Would you like to take part in the Sandwich twinning? Sign up as an epal!
We are working with the people of Sandwich UK to create a network of email ‘penpals’ across the twin towns.
If you would like to correspond with someone in Sandwich UK, please email our epal coordinators. Send us your name, age and areas of interest and we will endeavour to find you a suitable match. We would welcome group epals too – if you belong to a special interest group and would like to join up with like-minded people in Sandwich UK, please send us your details and we’ll see what we can do…
Of Sandwich, Seals and Sandwiches:
Sandwich, Massachusetts is named for the seaport of Sandwich, Kent, England. The name “Sandwich” comes from Old English (O.E.) Sandwic, and literally means “sand village,” “sandy place,” or “place on the sand.” The old English wic is a loan word from Latin vicus, which also gives us the word vicinity. The word “sandwich” as an item of food came into being centuries later (we’ll get to that in a bit) . The first recorded mention of Sandwich in the United kingdom was around 664 AD but there was probably some kind of settlement in Roman times as the site is very close to a Roman Fort (Rutupiae).
The seal for Sandwich in Kent, England had 3 ships with lion heads. By 1900 all towns in Massachusetts were required to establish a town seal. The design adopted for Sandwich, Mass. was proposed by Melanie Elisabeth Norton (who married Jonathan Leonard in 1898). She drew American eagles in place of the British lions. On the version of the seal shown here, those 3 blips on the ships don’t look much like eagles, but we hear from the Leonard’s grandson that the town is working on re-drawing the seal so the eagles can be more easily discerned.
If you are curious about the Latin phrase on the Town Seal “Post Tot Naufragia Portus,” it translates to: “After So Many Shipwrecks There Is A Harbor (or a Haven).”
This phrase was also the motto of John William Montague (1718-1792), the 4th Earl of Sandwich, and is on the Montague family Coat of Arms. It is said that we get the name of the “sandwich” we eat from the 4th Earl. Legend has it that Montague was a hardened gambler and usually gambled for hours at a time at a restaurant, sometimes refusing to get up even for meals. He ordered his valet to bring him meat tucked between two pieces of bread so he didn’t need to bother with utensils to eat it. Because Montague was also known as the Earl of Sandwich, others began to order “the same as Sandwich!” And the name stuck.
An alternative explanation is that the Earl invented it to sustain himself at his desk, which seems plausible since there is ample evidence of the long hours he worked from an early start, in an age when dinner was the only substantial meal of the day, and the fashionable hour to dine was four o’clock.
Note however, the family of the Earls of Sandwich has no real connection to the English town itself, only the title.
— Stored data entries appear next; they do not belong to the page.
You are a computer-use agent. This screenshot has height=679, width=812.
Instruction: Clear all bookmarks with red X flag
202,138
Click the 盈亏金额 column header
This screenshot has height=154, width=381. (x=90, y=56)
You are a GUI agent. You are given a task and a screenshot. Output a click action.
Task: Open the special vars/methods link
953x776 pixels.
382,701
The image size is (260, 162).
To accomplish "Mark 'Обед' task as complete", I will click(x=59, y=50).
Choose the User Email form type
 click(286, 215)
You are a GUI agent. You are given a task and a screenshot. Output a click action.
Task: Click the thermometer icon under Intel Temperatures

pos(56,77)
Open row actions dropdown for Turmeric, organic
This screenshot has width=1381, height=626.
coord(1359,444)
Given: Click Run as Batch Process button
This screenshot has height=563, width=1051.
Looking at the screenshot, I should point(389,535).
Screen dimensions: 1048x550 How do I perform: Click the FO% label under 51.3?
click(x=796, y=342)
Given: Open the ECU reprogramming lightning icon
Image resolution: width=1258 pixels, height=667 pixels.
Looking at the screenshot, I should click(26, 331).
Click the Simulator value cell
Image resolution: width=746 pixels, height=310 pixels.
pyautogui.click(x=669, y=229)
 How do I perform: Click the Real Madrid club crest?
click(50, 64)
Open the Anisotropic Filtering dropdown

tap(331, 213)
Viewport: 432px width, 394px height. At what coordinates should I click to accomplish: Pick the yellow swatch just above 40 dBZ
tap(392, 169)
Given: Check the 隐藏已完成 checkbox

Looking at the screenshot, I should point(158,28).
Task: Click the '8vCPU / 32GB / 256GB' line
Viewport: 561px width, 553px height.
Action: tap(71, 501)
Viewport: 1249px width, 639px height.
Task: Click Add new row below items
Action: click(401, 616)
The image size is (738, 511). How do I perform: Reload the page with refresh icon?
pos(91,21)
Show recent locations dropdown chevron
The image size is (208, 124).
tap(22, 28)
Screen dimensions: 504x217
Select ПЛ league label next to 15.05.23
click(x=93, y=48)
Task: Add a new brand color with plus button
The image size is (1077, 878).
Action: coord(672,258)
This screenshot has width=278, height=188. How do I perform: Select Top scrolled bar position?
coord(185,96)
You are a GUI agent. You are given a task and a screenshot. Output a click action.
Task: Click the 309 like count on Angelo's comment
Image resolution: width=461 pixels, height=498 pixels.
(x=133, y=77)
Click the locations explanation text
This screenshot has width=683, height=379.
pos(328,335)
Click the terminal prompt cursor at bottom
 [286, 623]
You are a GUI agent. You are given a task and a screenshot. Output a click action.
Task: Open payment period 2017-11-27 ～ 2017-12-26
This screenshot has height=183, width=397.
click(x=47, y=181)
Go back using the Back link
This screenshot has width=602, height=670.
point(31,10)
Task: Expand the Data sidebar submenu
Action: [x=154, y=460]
Apparently, the First Earl, Edward Montagu, originally intended to take the title of the Earl of Portsmouth—this might have been changed to honor the town of Sandwich, because the fleet he was commanding in 1660 was lying off the coast of Sandwich, before it sailed to bring Charles II back to England.
We can be thankful the name was changed, otherwise we’d be eating Peanut Butter Portsmouths!